An article about North Korea’s untapped mineral wealth on MENAFN caught my eye this morning. The piece entitled “The $10 Trillion Resource North Korea Can’t Tap” reminded me of something my Dutch research colleague, Holger Eekhof brought to my attention some months ago. Enter a man named Hans Werner Truppel, a German business man convicted in German courts for attempting to provide aluminum tubes to North for the country’s nuclear program back in 2003. This Seattle Times story lays out the voyage of the French cargo ship Ville de Virgo, and black-market business of supplying strategic materials and weapons to North Korea. The story uncloaked a CIA operator named Truppel, owner of a tiny German export company called Optronic, in a village about 85 miles northwest of Munich. Author Mike Chinoy also outlined the clandestine effort to build up North Korea’s nuclear capability in his book “Meltdown: The Inside Story of the North Korean Nuclear Crisis”, but his account frames US and European intelligence communities as the “good guy” investigators in the case. But this notion was manufactured subterfuge and only for plausible deniability if the US Senate should get involved.

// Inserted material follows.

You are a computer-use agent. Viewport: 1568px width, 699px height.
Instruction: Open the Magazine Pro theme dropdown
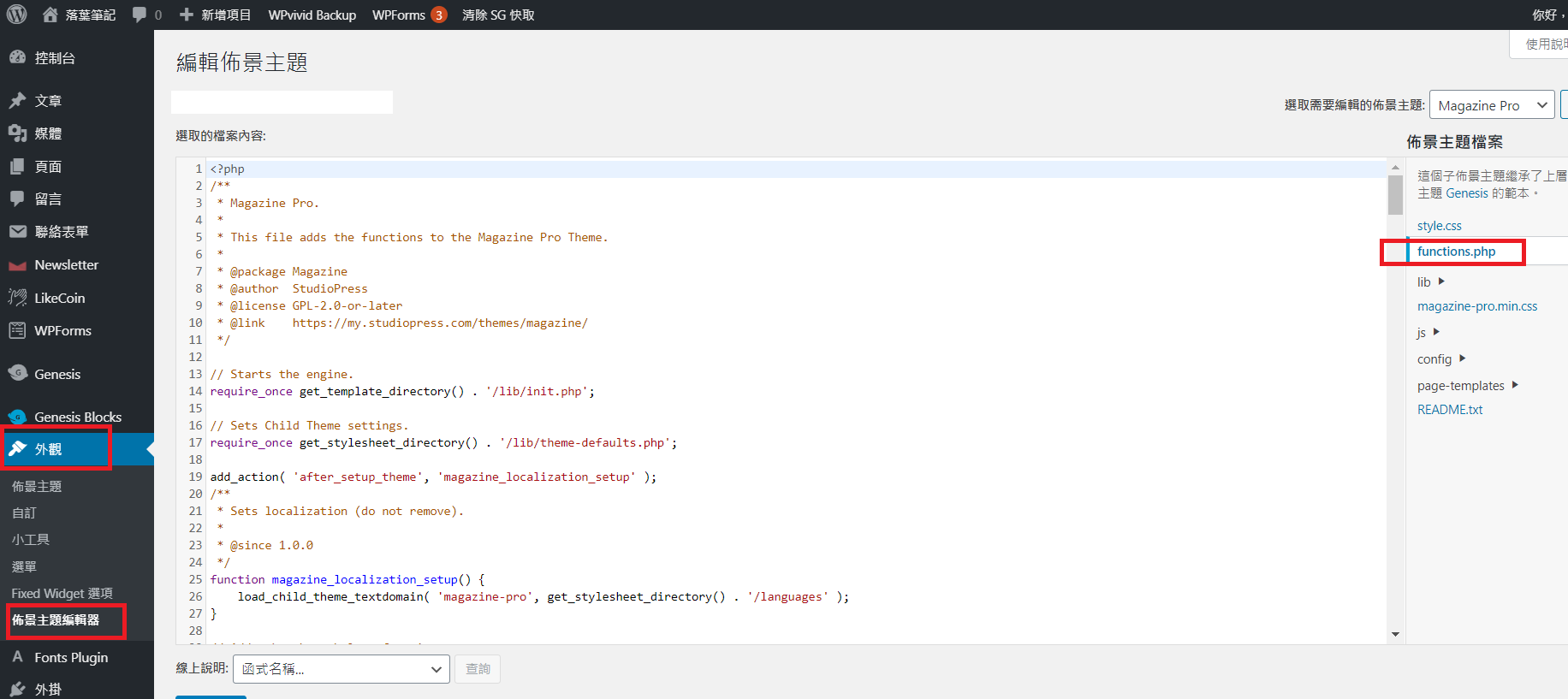coord(1492,105)
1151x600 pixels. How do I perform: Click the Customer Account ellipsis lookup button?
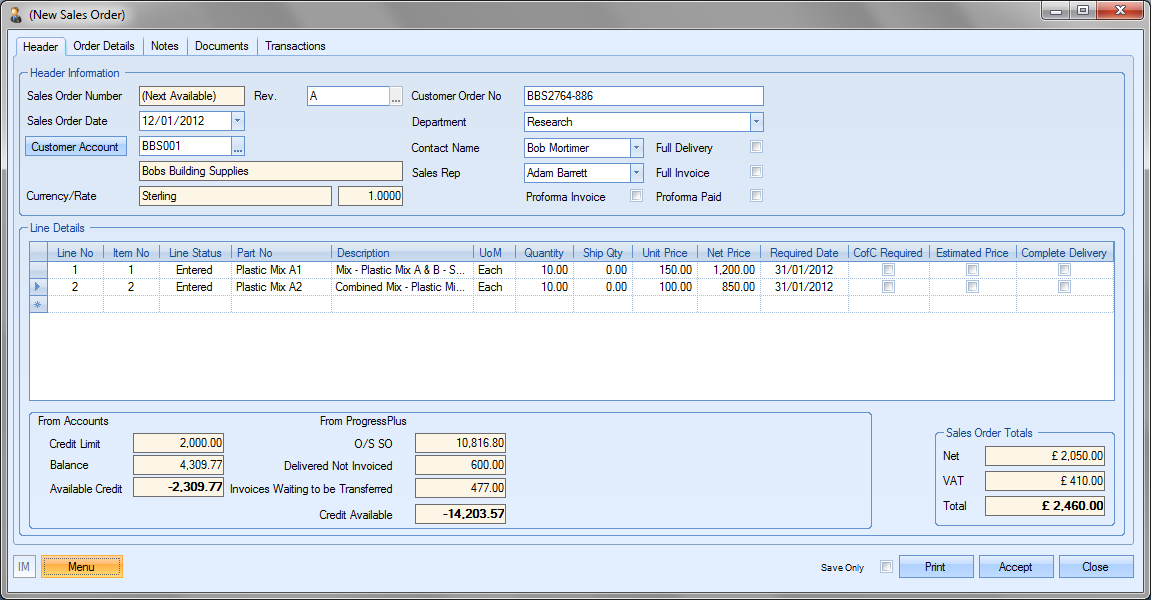pos(238,147)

When I asked Eekhof about the connection in between Truppel, the North Koreans, and the US agencies, he pointed out that Truppel’s wife Elisabeth had managed Optronic while he was in the German prison. Eekhof also pointed me in the direction of Optronic’s current operations, supplying temporary personnel to the US Army in Germany for situational drills involving so called COB’s, Civilians on the Battlefield, and represent the civilian population in conflict regions. These “extras” are apparently intended to serve as Russian, Polish, Czech, and Afghan civilians on some future battlefield. Optronic’s Facebook contingent links the German business with Joint Multinational Readiness Center Command (JMRC). From what I can gather, the company of the man convicted of trying to supply illegal nuclear weapons components is now working with the Pentagon for deploying multinationals with the western alliance. By all outward appearances, the 7th Army’s Joint Training Command is using international criminals to train for incursions into Ukraine, Russia, Poland, or anywhere in Eastern Europe. Or, Truppel’s company in cahoots with the Pentagon is the most fascinating coincidence in the history of journalism. Optronic’s Twitter profile was created back in 2010, and Elisabeth Truppel is was listed as the head of the company as recently as 2014. A story in German from neues deutschland also confirms Truppel’s company as the same one that tried to ship 22 tons of aluminum to the North Koreans. Beyond crazy coincidence, inquiring minds have to wonder if Truppel worked with the Pentagon before the French and Germans caught him shipping centrifuge parts to Pyongyang? Again, “what if” questions may provide more answers.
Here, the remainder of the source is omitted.